OBJECTIVE: To evaluate the current status of chronic heart failure (CHF) in Hubei province and analyze the epidemiology of CHF including the general condition, etiology and pharmacological therapy. METHODS: Data of in-hospital patients with CHF were investigated between 2000 and 2010 from 12 hospitals in Hubei Province. INCLUSION CRITERIA: over 18 years of age, organic heart disease and with the symptom of HF including dyspnea and fatigue. Patients with a history of myocardial infarction in the prior 12 months, congenital heart disease, pericardial disease and the history of cancer were excluded. RESULTS: (1) A total of 12 450 patients were enrolled (7166 male, 57.56%). The average age was (62.0 ± 14.5) years.

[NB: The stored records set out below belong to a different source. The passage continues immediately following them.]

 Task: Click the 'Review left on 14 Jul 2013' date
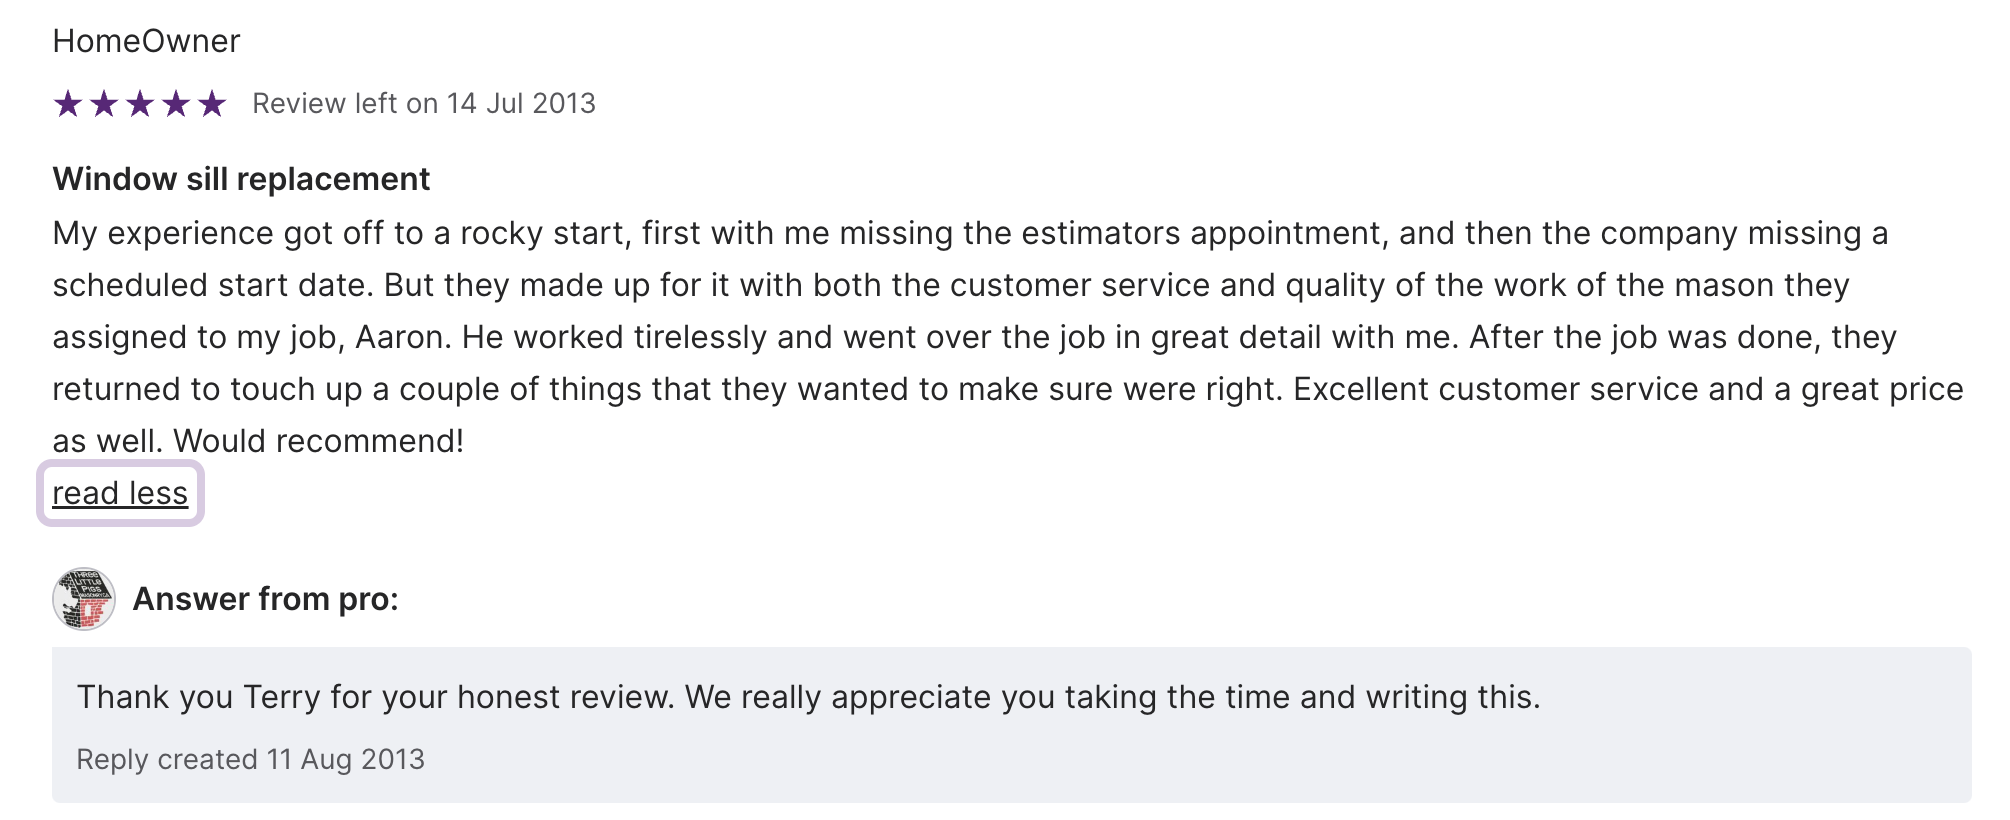[423, 104]
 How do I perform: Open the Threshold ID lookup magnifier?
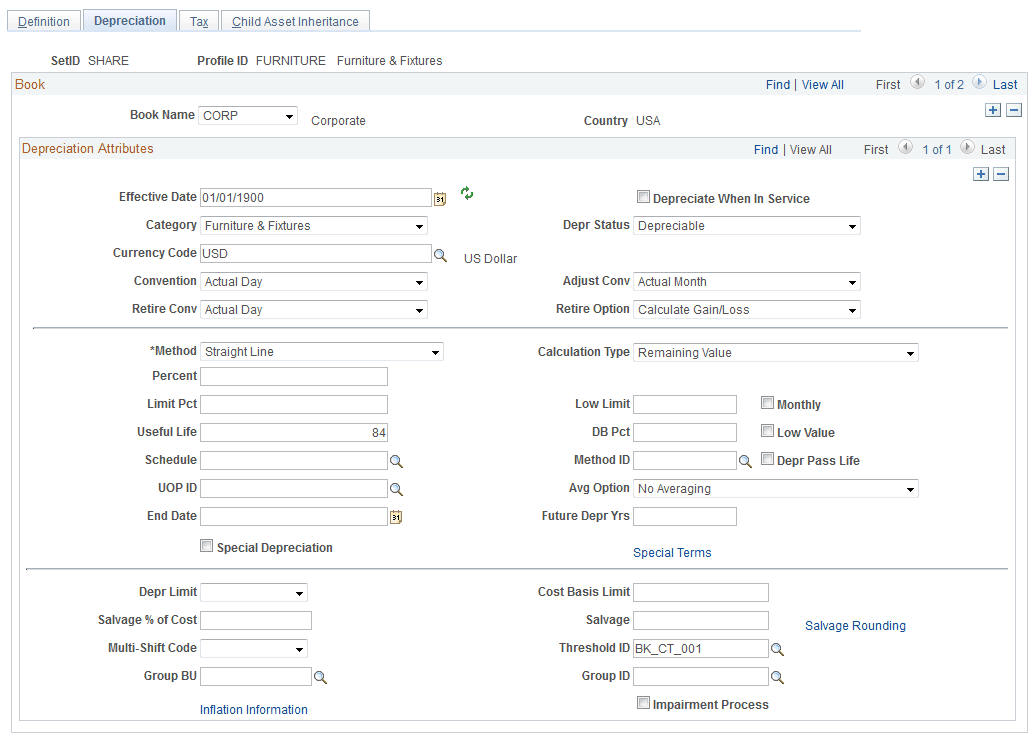click(778, 649)
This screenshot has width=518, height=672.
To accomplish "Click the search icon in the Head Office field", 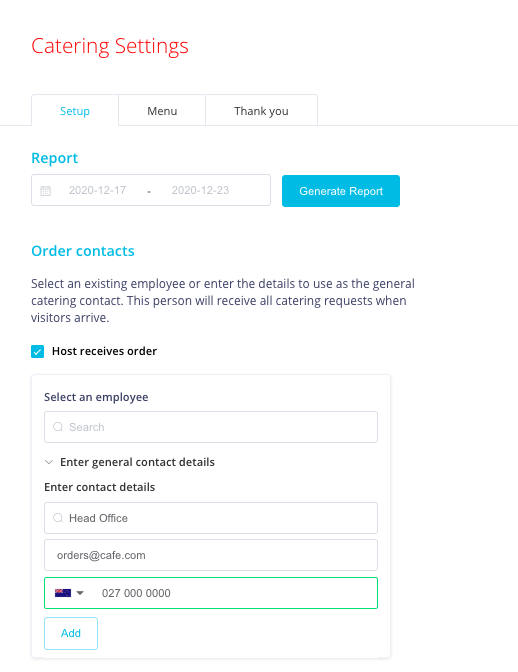I will [x=58, y=518].
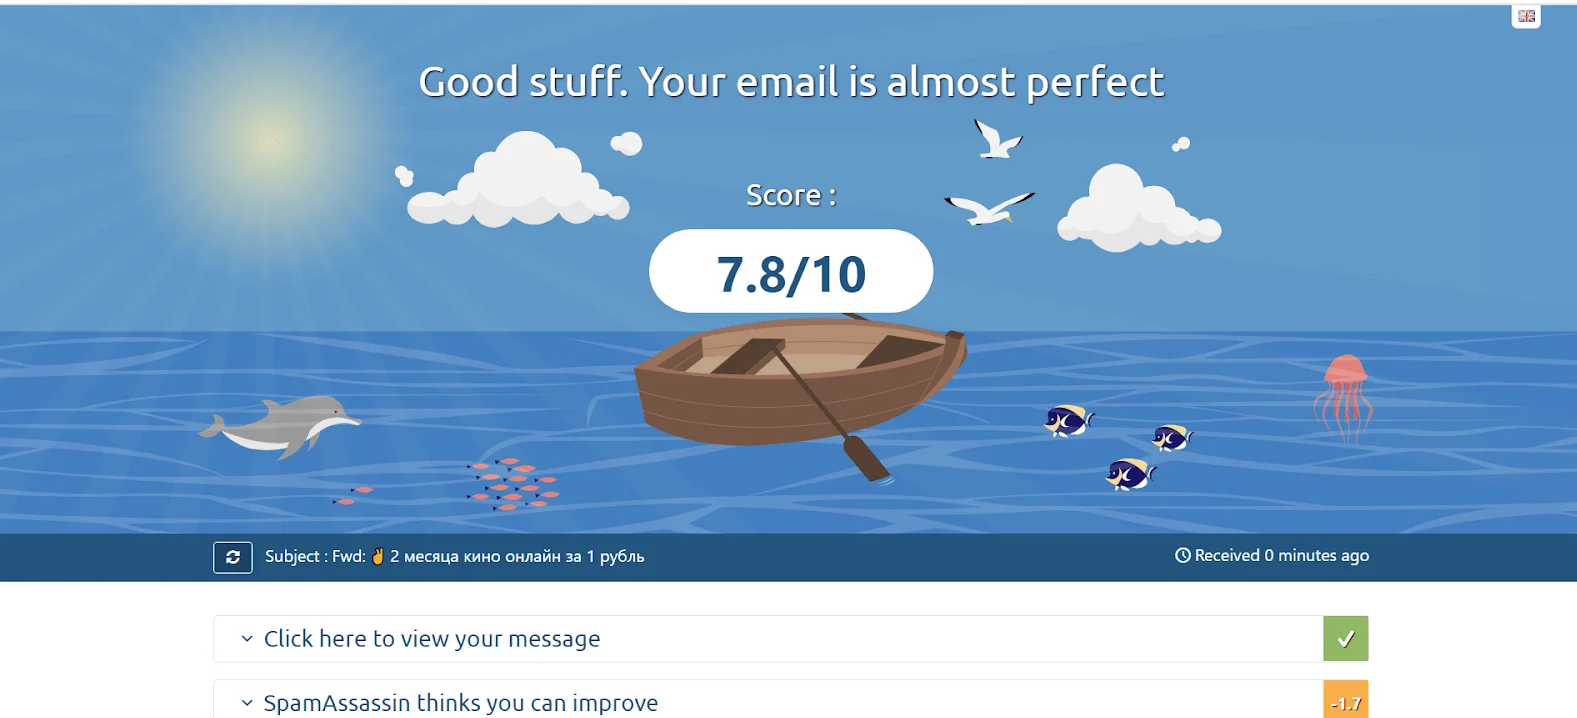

Patients in the scale of age ≥ 80, 70 - 79, 60 - 69, 50 - 59, 40 - 49 and < 40 was 9.53% (1187/12 450), 30.80% (3835/12 450), 23.45% (2920/12 450), 18.81% (2342/12 450), 10.73% (1336/12 450) and 6.67% (830/12 450), respectively (P < 0.01). The NYHA class I, II, III and IV was 0.60%, 23.20%, 50.31% and 26.50%, respectively. (2) The age of patients was significant reduced from 2000 - 2003, 2004 - 2006 to 2007 - 2010 [(66.4 ± 14.1) years, (64.9 ± 14.4) years and (64.2 ± 14.8) years, P < 0.01]. (3) The major causes of CHF were hypertension (31.54%), coronary heart disease (28.24%), dilated cardiomyopathy (26.57%) and rheumatic valvular heart disease (17.49%). The most frequent etiology for CHF was rheumatic valvular heart disease in patients aged less than 40 years old, dilated cardiomyopathy in patients aged 40 - 49 and 50 - 59 years and hypertension in patients aged 60-69, 70-79 and ≥ 80 years. (4) Drug use was as follows: Digitalis (47.49%), diuretics (68.75%), ACEI (50.66%), ß-blocker (44.06%) and aldosterone antagonist (53.08%). Use of digitalis (Wald χ(2) = 903.41, P < 0.01;r = 0.271, P < 0.01), diuretics (Wald χ(2) = 818.05, P < 0.01; r = 0.249, P < 0.01), aldosterone antagonists (Wald χ(2) = 76.92, P < 0.01; r = 0.091, P < 0.01) increased while the ß-blocker (Wald χ(2) = 160.65, P < 0.01; r = -0.117, P < 0.01) declined in proportion to NYHA class increase. CONCLUSIONS: The age of in-hospital patients with CHF declined in the previous 10 years. The primary etiology was hypertension for aged CHF in-hospital patients with CHF. There was big gap between guideline recommended standard therapy and current drug use for in-hospital patients with CHF in Hubei province.